8. Focus on what works using research, emerging and established evidence and lessons learned.

I and We statements from Think Local Act Personal's Making It Real framework

Providing personalised care and support is central to providing the right care in the right place and reducing preventable admissions.

This model borrows from Think Local Act Personal’s Making it Real framework, which is a set of I and We statements that describes what good care and support looks like from a person’s perspective and encourages organisations to work together to achieve good outcomes for people.

The framework is based on the following principles and values of personalisation and community-based support:

  • People are citizens first and foremost.
  • A sense of belonging, positive relationships and contributing to community life are important to people’s health and wellbeing.
  • Conversations with people are based on what matters most to them.
  • Support is built around people’s strengths, their own networks of support, and resources (assets) that can be mobilised from the local community.
  • People are at the centre. Support is available to enable people to have as much choice and control over their care and support as they wish.
  • Co-production is key. People are involved as equal partners in designing their own care and support.
  • People are treated equally and fairly, and the diversity of individuals and their communities should be recognised and viewed as a strength.
  • Feedback from people on their experience and outcomes is routinely sought and used.
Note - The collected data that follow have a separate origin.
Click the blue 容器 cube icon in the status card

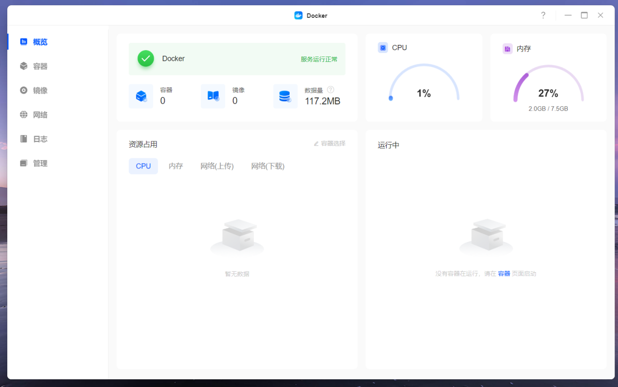140,96
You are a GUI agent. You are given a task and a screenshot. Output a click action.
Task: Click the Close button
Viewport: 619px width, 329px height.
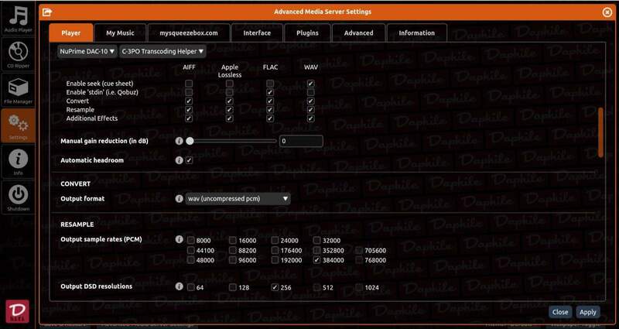point(560,312)
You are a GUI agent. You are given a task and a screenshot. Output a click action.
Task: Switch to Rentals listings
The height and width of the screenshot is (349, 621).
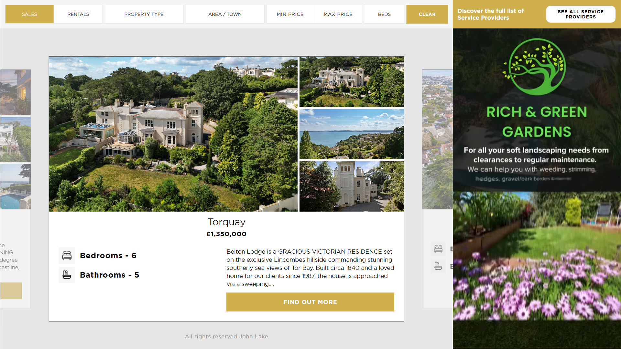[x=78, y=14]

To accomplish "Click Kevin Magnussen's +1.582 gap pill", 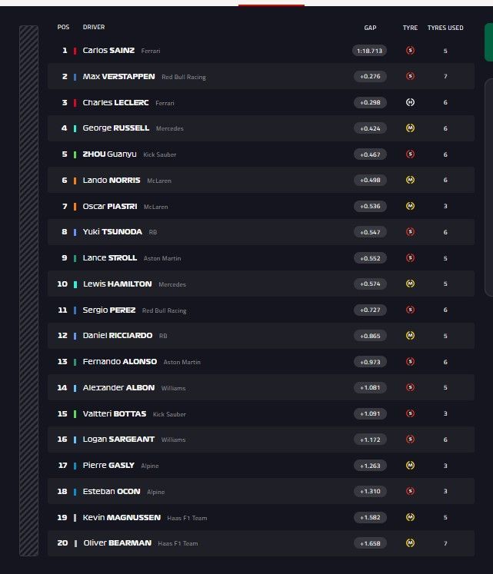I will [370, 517].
The Making it Real framework includes a full list of I and We statements to describe good care and support.

Risk factors in the model

There are many different labels that are used to categorise people at risk of a preventable admission and the statistics can hide the richness, challenges, and complexity in their lives. The COVID-19 pandemic has both increased awareness of, and exacerbated, the risks that health and wider inequalities, including deprivation, can pose to health and wellbeing, and how these risks can overlap and compound their impact. Being frail, for example, does not preclude anyone from also having any number of long-term health conditions, mental ill-health, or from experiencing the impact of inequalities.
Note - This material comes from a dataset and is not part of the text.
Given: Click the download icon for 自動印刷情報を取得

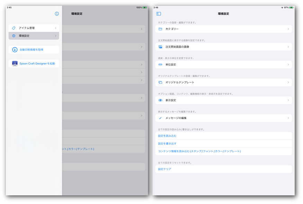Looking at the screenshot, I should click(15, 50).
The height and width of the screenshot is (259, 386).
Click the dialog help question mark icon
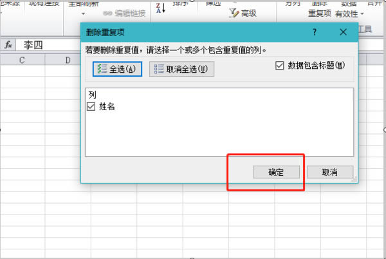click(x=315, y=32)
This model promotes emerging and good practice and includes a wide range of interventions which relate to some, or all, of these different risks. The model, however, cannot capture all examples or interventions relating to every different factor that increases risk of admission. Rather, it seeks to signpost to resources for further reading. We encourage the reader also to consider the spirit of the changes described and how these can apply to different cohorts at risk of preventable admissions.